Collected data
┄┄┄┄┄┄┄┄┄┄
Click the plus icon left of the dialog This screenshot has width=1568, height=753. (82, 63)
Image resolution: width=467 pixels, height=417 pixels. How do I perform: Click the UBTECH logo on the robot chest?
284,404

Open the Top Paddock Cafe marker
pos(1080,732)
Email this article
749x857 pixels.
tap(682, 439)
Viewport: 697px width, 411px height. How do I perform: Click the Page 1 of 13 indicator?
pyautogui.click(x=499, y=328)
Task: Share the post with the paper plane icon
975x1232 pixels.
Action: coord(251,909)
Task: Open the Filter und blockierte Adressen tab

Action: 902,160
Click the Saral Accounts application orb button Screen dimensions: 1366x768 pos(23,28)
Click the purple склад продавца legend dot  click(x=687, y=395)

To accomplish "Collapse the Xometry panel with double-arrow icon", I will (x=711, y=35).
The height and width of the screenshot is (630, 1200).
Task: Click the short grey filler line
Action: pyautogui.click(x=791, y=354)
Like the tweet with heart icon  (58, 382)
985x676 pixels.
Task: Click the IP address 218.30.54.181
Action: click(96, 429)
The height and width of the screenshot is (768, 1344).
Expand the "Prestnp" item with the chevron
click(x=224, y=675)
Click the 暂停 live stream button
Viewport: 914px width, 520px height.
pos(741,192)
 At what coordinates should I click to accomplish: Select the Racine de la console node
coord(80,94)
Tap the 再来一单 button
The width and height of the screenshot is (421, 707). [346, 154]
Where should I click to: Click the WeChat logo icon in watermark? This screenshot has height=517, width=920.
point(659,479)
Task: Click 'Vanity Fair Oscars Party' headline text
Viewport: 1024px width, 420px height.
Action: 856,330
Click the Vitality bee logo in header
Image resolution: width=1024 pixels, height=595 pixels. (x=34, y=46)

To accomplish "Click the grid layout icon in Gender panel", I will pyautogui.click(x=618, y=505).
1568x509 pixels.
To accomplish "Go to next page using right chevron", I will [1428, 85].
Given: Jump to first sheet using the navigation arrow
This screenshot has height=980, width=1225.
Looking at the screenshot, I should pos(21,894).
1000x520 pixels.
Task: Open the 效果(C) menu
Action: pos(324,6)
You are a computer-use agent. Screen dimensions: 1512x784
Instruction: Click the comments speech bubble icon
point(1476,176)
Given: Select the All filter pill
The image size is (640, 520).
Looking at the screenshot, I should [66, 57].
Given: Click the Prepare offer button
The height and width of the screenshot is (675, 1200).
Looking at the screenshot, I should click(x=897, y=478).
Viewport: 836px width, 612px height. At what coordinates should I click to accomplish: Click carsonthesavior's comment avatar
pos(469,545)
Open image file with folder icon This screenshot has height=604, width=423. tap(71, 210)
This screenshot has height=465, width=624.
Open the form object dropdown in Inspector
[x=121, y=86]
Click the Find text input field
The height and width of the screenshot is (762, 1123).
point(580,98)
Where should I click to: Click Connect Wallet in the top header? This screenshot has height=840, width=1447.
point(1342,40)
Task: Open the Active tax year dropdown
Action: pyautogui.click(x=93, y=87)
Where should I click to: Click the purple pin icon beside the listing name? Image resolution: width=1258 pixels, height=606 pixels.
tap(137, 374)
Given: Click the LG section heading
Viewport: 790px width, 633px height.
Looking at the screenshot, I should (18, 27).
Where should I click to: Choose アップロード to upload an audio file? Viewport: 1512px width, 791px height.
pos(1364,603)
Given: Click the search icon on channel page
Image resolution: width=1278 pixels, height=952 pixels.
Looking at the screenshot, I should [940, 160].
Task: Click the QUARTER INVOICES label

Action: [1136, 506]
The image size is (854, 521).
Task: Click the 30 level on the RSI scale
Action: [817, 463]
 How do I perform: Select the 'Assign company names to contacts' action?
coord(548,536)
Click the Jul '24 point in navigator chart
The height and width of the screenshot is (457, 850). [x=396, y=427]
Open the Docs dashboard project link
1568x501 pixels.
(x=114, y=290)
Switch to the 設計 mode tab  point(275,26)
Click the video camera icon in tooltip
┄┄┄┄┄┄┄┄┄┄
→ **Your goal**
Taking the entries above, print exactly the lines starting at the line with "Task: Click 'Vanity" and ending at the line with "Given: Click the Prepare offer button", both included.

→ **Answer area**
Task: Click 'Vanity Fair Oscars Party' headline text
Viewport: 1024px width, 420px height.
Action: 856,330
Click the Vitality bee logo in header
Image resolution: width=1024 pixels, height=595 pixels. (x=34, y=46)

To accomplish "Click the grid layout icon in Gender panel", I will pyautogui.click(x=618, y=505).
1568x509 pixels.
To accomplish "Go to next page using right chevron", I will [1428, 85].
Given: Jump to first sheet using the navigation arrow
This screenshot has height=980, width=1225.
Looking at the screenshot, I should pos(21,894).
1000x520 pixels.
Task: Open the 效果(C) menu
Action: pos(324,6)
You are a computer-use agent. Screen dimensions: 1512x784
Instruction: Click the comments speech bubble icon
point(1476,176)
Given: Select the All filter pill
The image size is (640, 520).
Looking at the screenshot, I should [66, 57].
Given: Click the Prepare offer button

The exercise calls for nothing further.